Why Do My Hips Hurt After an Ab Workout?

Hip pain following an abdominal workout is a common occurrence that often confuses people targeting their core muscles. This discomfort is typically not a sign of a successful ab session. Instead, it indicates that the body is using muscles other than the abdominal wall to perform the movement. Understanding the underlying anatomy and mechanics reveals why exercises intended for the midsection often lead to strain in the hips. This article explores the root causes of this pain and offers practical adjustments for a more effective and comfortable workout.

The Core Culprit: Overworked Hip Flexors

The primary reason for hip pain after core work lies with a powerful muscle group known as the hip flexors, which are composed mainly of the iliopsoas. This group includes the psoas major and the iliacus, which work together to connect the lower body to the upper body. The psoas major is especially significant because it originates from the lower spine (lumbar vertebrae) and runs down to attach to the femur (thigh bone).

The main function of the iliopsoas is hip flexion, which involves lifting the leg toward the torso or pulling the torso toward the leg, as seen in movements like marching or climbing stairs. When performing common abdominal exercises such as sit-ups, leg raises, or V-ups, the movement of lifting the legs or the torso heavily recruits these hip flexors. In fact, exercises like straight leg raises are known to be superior for activating the hip flexors compared to the abdominal muscles.

If the abdominal muscles, like the rectus abdominis or the deep core stabilizers, are not strong enough to handle the workload, the body naturally shifts the burden to the stronger hip flexors. This is especially true during high-repetition or prolonged core work. The resulting strain, soreness, or tightness felt in the front of the hip is a direct consequence of the hip flexors taking over the movement meant for the core. This overuse can lead to muscle fatigue and contribute to an anterior pelvic tilt, which further exacerbates tightness and discomfort.

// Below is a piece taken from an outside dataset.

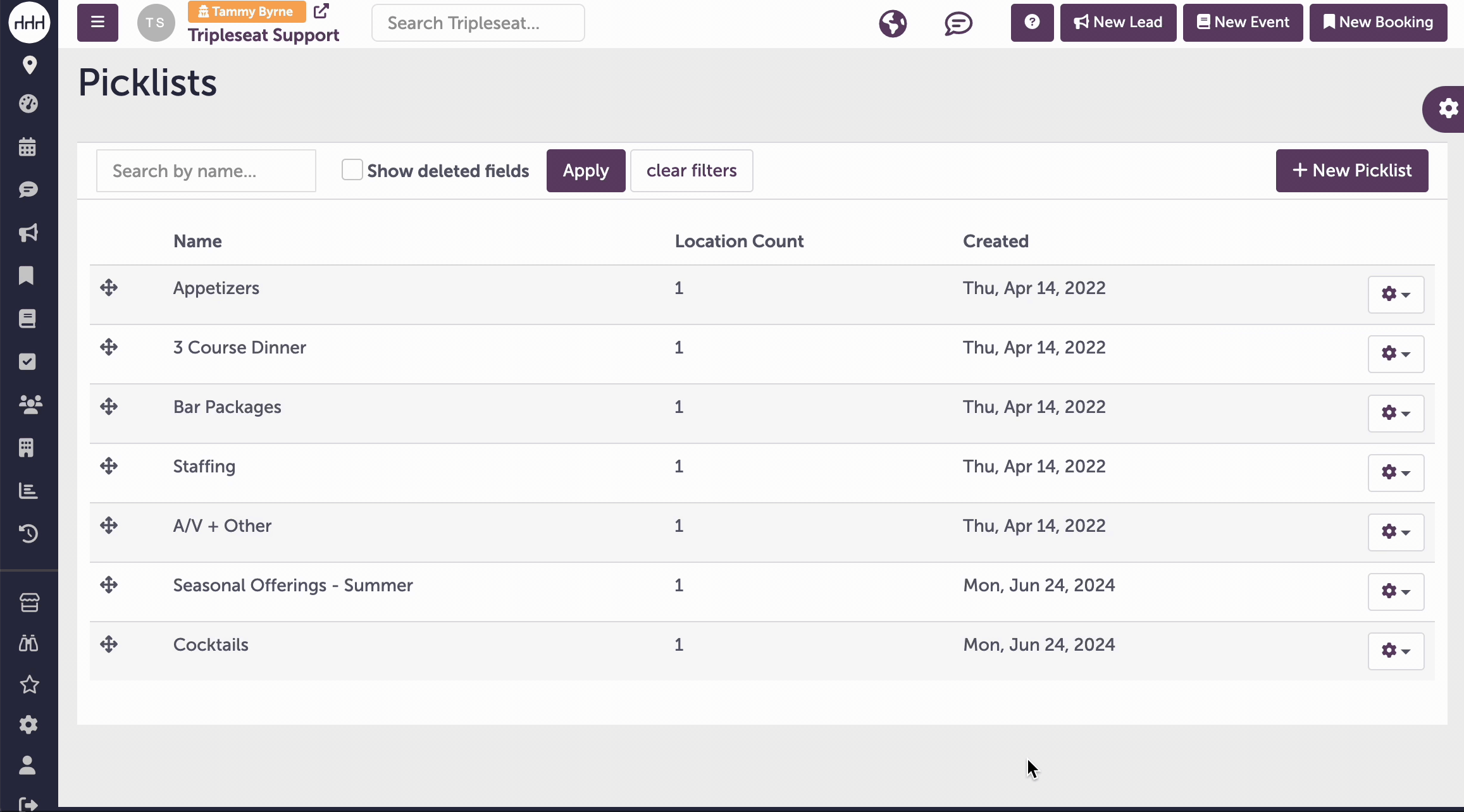1464x812 pixels.
Task: Expand the gear dropdown for Appetizers
Action: pyautogui.click(x=1396, y=295)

Understanding Compensation and Improper Form

The mechanism that forces the hip flexors to take over is known as muscular compensation, which occurs when a secondary, stronger muscle group performs the work intended for a weaker, primary group. When the deep core muscles fatigue, the hip flexors step in to complete the exercise, limiting true core engagement. This is a common issue in exercises where the feet are fixed or the legs are moved, such as traditional sit-ups and leg lowers.

One of the most frequent forms of compensation is the arching of the lower back, or excessive lumbar extension, particularly during leg lowering exercises. When the abdominal muscles fail to stabilize the pelvis, the psoas major, due to its attachment on the lumbar spine, pulls on the lower back, causing it to lift off the floor. This arching movement places unhealthy stress on the lumbar spine and shifts the work entirely away from the abdominals.

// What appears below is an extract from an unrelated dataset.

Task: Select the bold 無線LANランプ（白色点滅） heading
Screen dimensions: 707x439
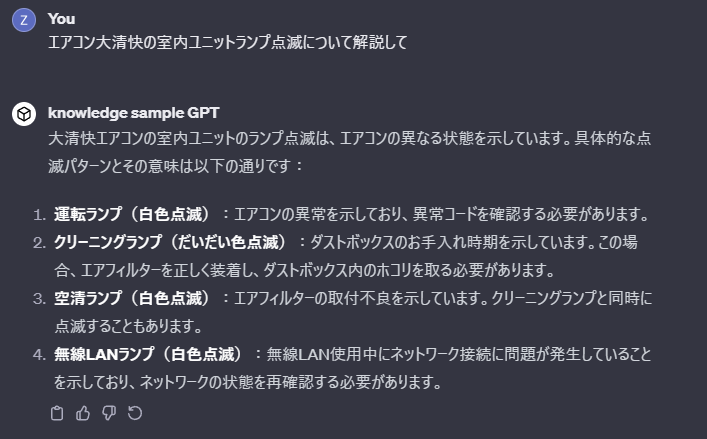Action: (x=149, y=354)
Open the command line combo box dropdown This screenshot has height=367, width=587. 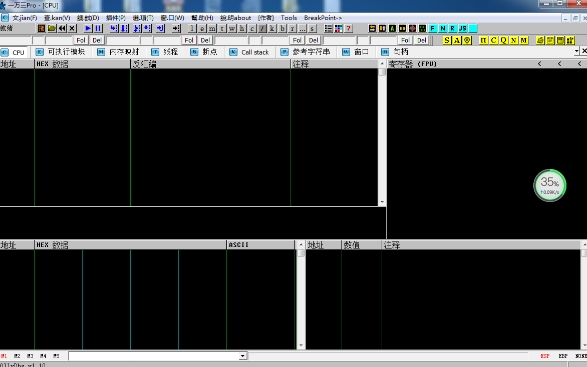(243, 356)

Another mechanical error involves using momentum to power through repetitions, rather than controlled muscle contraction. For example, pulling on the neck during sit-ups or quickly swinging the legs during leg raises reduces the time the abdominal muscles are under tension. These actions allow the powerful hip flexors to dominate the movement, which increases their strain and drastically reduces the effectiveness of the exercise for the core. Proper technique requires a slow, controlled pace that forces the target abdominal muscles to initiate and manage the entire range of motion.

Relief Strategies and Exercise Adjustments

Immediate Relief

Immediate relief for hip flexor soreness involves gentle stretching and rest to calm the overworked muscles. A half-kneeling hip flexor stretch is highly effective: kneel on one knee and gently shift the hips forward while tucking the pelvis to lengthen the strained muscle in the front of the hip. Holding this stretch helps restore mobility and reduce acute tightness. Applying heat to the area can also help increase blood flow and relax the tight muscle tissue.

Long-Term Prevention

For long-term prevention, modifying exercise form is the most effective adjustment. Before beginning any floor-based core exercise, focus on maintaining a posterior pelvic tilt by pressing the lower back firmly into the floor. This small adjustment helps to stabilize the pelvis and encourages the abdominal muscles to engage first, which limits the hip flexors’ ability to take over.

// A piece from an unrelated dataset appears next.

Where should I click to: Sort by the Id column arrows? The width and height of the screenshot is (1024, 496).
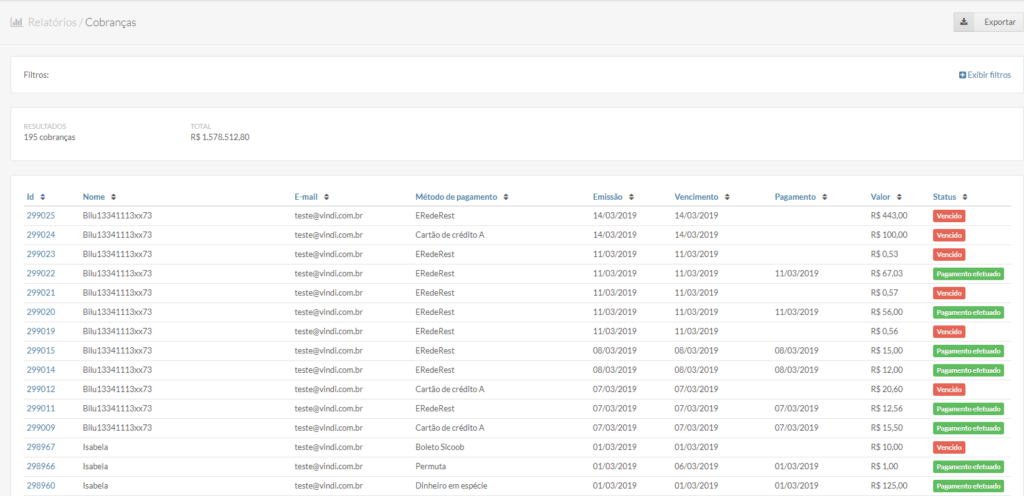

Substituting high hip-flexor exercises with alternatives that focus on core stabilization can also prevent future pain. Exercises like planks, side planks, and dead bugs challenge the core’s ability to resist movement without the heavy involvement of the iliopsoas. For those who prefer lying movements, traditional crunches can be performed with the feet off the floor in a tabletop position to help deactivate the hip flexors.

Balancing Muscle Strength

Finally, a balanced approach to strength training should include strengthening the opposing muscles, namely the glutes and hamstrings. Exercises like glute bridges and clamshells help to stabilize the hips and pelvis. Focusing on this balance helps ensure that the core, not the hips, performs the work during abdominal training by counteracting the strength imbalance that often causes hip flexor overuse.